Background: Pathologies of the retrosellar space, the interpeduncular and the prepontine cistern represent a challenge due to presence of critical neurovascular structures in the surgical corridors to access them. Expanded endoscopic endonasal approaches for pituitary transposition followed by posterior clinoidectomy have been described as alternative surgical corridors to transcranial approaches. In this study we aimed to review the literature and compare post operative outcomes in patients undergoing pituitary transposition through three different techniques; extradural, intradural and interdural.

Methods: We report a systematic review of the literature according to PRISMA 2020 Guidelines. We searched PubMed, Web of Science, Embase and Scopus. Articles reporting post operative outcomes in patients undergoing pituitary transposition or hemitransposition through extradural, intradural or interdural corridors followed by posterior clinoidectomy were included. General linear models using R software were performed to analyze the statistical association between the technique used and the post operative outcomes.

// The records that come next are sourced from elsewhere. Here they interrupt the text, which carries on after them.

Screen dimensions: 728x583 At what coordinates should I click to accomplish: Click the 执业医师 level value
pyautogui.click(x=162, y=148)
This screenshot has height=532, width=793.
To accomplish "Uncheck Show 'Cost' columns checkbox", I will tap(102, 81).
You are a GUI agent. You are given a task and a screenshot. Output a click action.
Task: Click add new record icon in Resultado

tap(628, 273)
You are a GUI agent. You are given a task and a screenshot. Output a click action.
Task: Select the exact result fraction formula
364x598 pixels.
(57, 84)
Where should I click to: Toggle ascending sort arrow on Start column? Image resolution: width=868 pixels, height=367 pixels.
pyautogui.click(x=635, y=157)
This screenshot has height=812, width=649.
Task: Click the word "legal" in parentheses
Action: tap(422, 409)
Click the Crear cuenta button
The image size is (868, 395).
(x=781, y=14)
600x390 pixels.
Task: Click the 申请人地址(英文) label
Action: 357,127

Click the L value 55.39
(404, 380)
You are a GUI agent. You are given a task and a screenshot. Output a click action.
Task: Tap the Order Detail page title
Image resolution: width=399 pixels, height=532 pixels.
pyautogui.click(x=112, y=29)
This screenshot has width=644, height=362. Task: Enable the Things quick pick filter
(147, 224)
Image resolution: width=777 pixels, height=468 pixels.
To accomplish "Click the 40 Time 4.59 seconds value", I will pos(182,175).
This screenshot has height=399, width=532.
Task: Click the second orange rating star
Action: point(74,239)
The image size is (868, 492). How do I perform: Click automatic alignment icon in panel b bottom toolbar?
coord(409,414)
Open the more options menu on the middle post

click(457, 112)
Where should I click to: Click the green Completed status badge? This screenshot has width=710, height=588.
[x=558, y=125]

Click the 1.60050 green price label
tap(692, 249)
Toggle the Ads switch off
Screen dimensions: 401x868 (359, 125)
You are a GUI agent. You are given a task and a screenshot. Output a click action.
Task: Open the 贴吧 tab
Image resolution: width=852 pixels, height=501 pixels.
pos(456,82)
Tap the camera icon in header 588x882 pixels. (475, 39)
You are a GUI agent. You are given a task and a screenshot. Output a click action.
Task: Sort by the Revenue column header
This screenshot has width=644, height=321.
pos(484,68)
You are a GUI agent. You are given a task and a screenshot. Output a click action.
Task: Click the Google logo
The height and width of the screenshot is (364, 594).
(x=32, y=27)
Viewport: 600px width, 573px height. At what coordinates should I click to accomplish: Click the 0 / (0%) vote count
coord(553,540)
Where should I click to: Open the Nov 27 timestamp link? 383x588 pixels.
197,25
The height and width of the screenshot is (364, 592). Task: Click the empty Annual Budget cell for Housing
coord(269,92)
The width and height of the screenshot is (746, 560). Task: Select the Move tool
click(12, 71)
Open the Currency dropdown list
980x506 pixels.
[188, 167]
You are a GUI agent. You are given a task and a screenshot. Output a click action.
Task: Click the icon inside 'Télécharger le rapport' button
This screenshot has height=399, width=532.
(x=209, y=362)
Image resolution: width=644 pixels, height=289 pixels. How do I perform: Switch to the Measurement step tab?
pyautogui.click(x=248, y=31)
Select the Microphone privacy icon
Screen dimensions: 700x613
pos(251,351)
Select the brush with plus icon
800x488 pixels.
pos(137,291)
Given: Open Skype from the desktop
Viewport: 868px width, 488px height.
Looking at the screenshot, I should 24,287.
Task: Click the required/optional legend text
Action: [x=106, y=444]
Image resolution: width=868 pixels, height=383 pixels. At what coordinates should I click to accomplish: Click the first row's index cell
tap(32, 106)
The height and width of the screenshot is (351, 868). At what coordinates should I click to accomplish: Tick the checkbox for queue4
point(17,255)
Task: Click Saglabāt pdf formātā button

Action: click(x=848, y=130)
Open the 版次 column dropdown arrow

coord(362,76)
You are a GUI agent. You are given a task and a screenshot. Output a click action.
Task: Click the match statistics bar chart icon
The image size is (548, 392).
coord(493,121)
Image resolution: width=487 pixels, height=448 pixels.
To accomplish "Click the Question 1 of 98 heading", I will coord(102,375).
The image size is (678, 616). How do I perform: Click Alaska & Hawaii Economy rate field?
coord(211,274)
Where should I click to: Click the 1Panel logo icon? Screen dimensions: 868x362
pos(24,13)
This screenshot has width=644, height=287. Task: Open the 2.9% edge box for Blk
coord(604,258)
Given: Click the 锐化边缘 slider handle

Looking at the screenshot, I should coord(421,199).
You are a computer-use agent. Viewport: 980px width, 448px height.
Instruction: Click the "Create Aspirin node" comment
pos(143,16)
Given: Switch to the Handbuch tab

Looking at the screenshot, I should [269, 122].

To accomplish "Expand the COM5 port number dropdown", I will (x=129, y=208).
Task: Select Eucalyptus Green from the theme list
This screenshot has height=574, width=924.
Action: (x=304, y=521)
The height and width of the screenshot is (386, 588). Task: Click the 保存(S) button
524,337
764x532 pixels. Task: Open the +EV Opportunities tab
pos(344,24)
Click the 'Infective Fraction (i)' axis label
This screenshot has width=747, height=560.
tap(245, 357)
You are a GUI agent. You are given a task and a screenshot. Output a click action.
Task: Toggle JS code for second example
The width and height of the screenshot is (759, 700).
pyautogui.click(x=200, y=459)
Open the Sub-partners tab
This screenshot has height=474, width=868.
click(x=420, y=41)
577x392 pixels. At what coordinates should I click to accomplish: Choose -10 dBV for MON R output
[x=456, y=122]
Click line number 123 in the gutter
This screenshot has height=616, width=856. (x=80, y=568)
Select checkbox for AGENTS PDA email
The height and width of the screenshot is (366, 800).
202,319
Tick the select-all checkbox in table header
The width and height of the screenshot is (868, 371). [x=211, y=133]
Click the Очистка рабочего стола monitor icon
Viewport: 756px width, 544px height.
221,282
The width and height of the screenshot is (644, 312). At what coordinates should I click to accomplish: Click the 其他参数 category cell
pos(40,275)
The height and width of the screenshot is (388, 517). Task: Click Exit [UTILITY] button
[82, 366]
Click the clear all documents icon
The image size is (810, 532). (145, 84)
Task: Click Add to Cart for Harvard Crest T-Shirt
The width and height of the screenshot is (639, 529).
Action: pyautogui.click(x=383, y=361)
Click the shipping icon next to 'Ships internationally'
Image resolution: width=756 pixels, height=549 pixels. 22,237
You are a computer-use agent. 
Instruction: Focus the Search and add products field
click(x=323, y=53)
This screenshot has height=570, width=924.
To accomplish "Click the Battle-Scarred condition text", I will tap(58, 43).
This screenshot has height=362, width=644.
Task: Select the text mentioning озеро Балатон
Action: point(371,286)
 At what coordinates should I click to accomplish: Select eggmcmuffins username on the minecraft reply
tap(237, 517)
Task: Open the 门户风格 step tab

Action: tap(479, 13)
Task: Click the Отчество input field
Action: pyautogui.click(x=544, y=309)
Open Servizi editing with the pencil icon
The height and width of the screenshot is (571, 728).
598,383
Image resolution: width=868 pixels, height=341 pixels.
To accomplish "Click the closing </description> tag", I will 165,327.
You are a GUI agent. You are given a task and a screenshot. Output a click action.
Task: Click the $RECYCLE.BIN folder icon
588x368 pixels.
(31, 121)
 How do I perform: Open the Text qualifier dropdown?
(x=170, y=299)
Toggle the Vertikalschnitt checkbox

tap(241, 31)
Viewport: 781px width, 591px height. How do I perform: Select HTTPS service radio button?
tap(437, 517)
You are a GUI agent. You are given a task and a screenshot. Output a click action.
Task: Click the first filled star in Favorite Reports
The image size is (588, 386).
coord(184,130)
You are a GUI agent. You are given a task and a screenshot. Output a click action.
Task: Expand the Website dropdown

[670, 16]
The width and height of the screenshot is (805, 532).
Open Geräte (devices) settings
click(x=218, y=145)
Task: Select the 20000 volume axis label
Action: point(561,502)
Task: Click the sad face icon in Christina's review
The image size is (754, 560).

Results: Sixteen studies encompassing 100 patients with 13 types of vascular and neoplastic lesions were included in our final analysis. 48 patients underwent extradural pituitary transposition, while the intradural and interdural technique were performed in 17 and 35 patients, respectively.  Sacrifice of at least one Inferior Hypophyseal Artery (IHA) was associate with the intradural (58%) and interdural (91%) group compared to the extradural group in which none of the patients required sacrifice of the IHA (p <0.01). When IHA sacrifice was performed, it was most commonly bilateral sacrifice (p <0.05). Stable anterior pituitary function (Intact or not worsened) was not significantly different in the three groups (p = 0.40). Transient diabetes insipidus (DI) was not significantly associated with the choice of pituitary transposition technique (p = 0.07). Permanent DI was present in 28% of patients in the extradural group and 25% and 21% of patients in the intradural and interdural technique, respectively (p < 0.05). No injury of the inferior carotid artery (ICA) was reported in any of the patients.

Discussion: Different factors have been proposed to affect endocrinological outcomes after pituitary transposition such as blood flow interruption from the superior and inferior hypophyseal arteries, surgical manipulation of the pituitary capsule and the stalk, and disruption of the venous outflow from the gland. Our results indicate that even though interdural and intradural techniques are associated with the sacrifice of at least one of the IHAs at a higher rate compared to extradural transposition. These findings do not translate into increased anterior pituitary dysfunction in the groups where the IHA is sacrificed. Indicating the need for further research on prioritized superior hypophyseal artery preservation over inferior hypophyseal artery. Limitations of this review include the small sample size and publication bias from individual case reports.

Conclusion: Extradural, interdural and intradural techniques for pituitary transposition represent alternative corridors to reach the retrosellar and the retro infundibular space. These approaches have shown to be safe with low rates new or worsened pituitary dysfunction. However, further clinical studies are needed to elucidate the post operative outcomes when compared to transcranial approaches.